Saved data entries:
--------------------------------------------------
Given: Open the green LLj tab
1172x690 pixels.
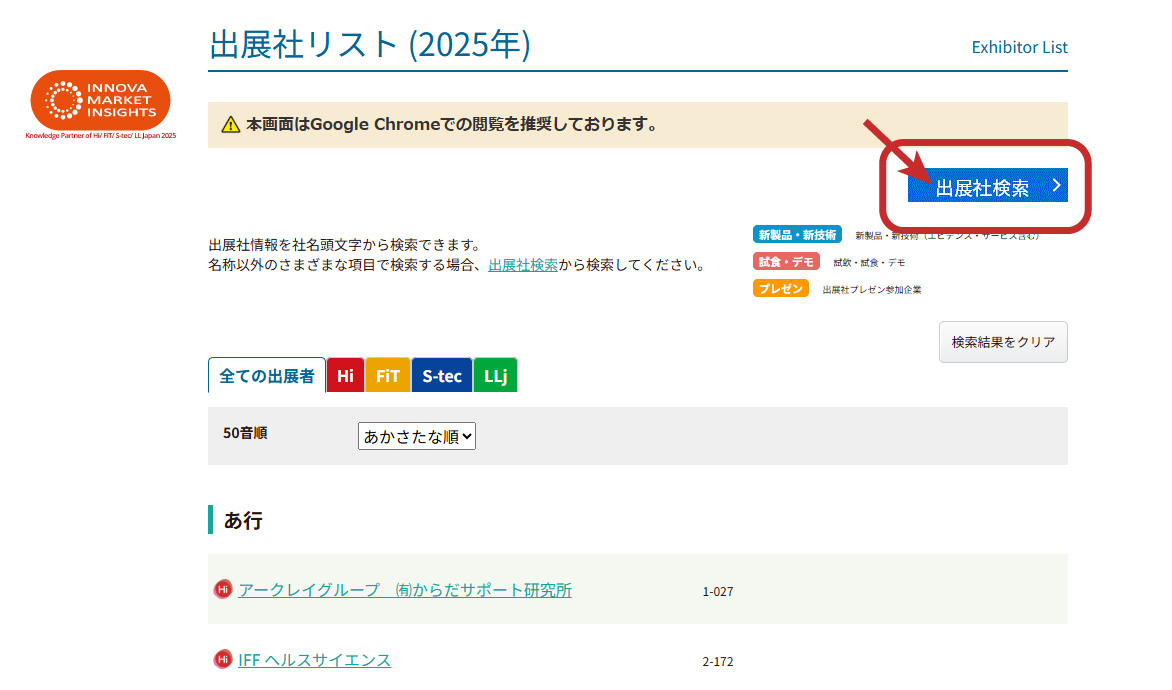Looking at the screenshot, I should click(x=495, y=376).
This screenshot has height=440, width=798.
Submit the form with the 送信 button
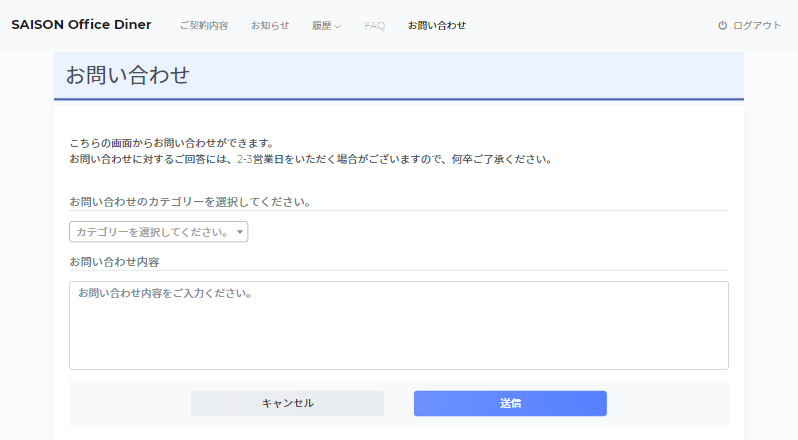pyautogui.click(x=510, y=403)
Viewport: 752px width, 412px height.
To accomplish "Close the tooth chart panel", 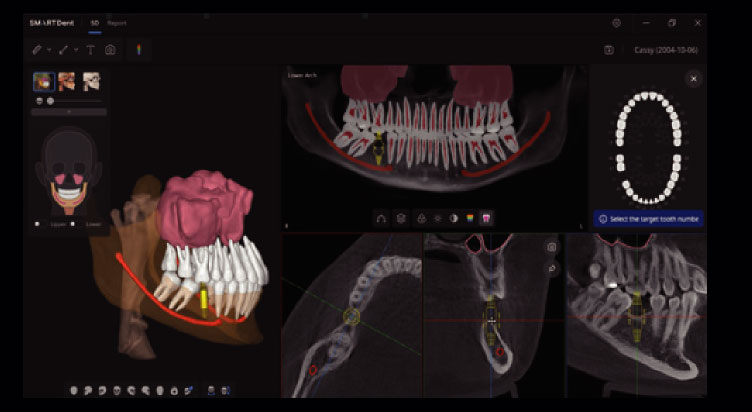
--------------------------------------------------
## [EXERCISE REQUIREMENTS]
Using the data above, say how many lines include the word "width". Write only that number.

## [RESPONSE BOX]
2